Enterprises can also improve the performance of software, which is especially important for customer-facing Web applications. One of Delaware North's companies manages reservations at various National Parks, including Yosemite and Sequoia. "We had seen a lot of growth in the use of that [online reservation] system and were running 80% availability because of the load," Armstrong says.

Three months ago, in one of the first modifications to a production server, Delaware North used VMware to divide one powerful box into two virtual servers. "We've gone to 98% availability," Armstrong says, "and in that time, reservations have increased another 15%."

Risks

Nothing comes free; in the case of virtualization, part of the cost is new risk, which CIOs need to weigh carefully. One major risk is that a CPU crash will bring down multiple programs. "Let's say you've got a typical four-processor Intel server running VMware," Haff says. "If there's some sort of nasty CPU failure, everything's going to crash." By contrast, traditional "one server, one function" setups are compartmentalized by nature; an overheated processor or a bad host bus adapter card in your patch server brings down that server alone. Before going virtual, you need to decide whether you're comfortable ganging several services on one box.

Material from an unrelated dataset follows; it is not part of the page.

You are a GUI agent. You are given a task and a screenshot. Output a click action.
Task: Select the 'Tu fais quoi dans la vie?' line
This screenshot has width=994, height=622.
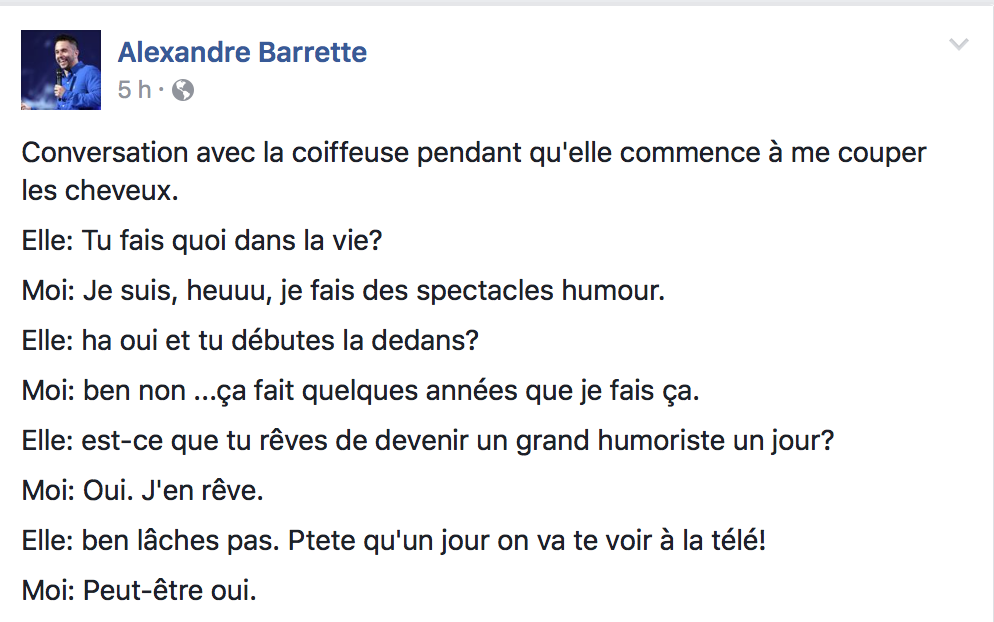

Note that this risk applies to hardware failures only; virtualization-software vendors are quick to point out that an operating system failure won't affect other virtual servers sharing the CPU because the physical memory for each is isolated below the operating system level.

Pricing

Another factor to study before committing to server virtualization is software pricing. Why? Many applications are priced by server capacity; if the application price on a two-way server is $X, for example, the price on a four-way server is $2X. (At some point, of course, volume discounts kick in -- the price on a six-way server may be less than $3X).

This capacity pricing makes sense as long as an application runs on a dedicated server, but virtualization can quickly knock it out of whack. For example, say you partition a single box into 12 virtual servers and run multiple applications on it. You may find yourself paying 12-way server prices for each application, even though each is using no more CPU resources than it did before. So be wary; before moving to virtual servers, negotiate new pricing schemes with vendors if necessary.

Armstrong says Delaware North also feared that application vendors would refuse to support their products unless each got its own hardware. However, he adds, the problem hasn't arisen because those vendors "have no idea they're sitting on a virtualized server."

The company's goal is to eliminate another dozen servers in the next 12 months, Armstrong says. In addition to saving $2,200 a year every time a box vanishes, Delaware North has cut the time required to create a new environment for an application from 10 hours to one.

The servers may be virtual, but the savings are tangible.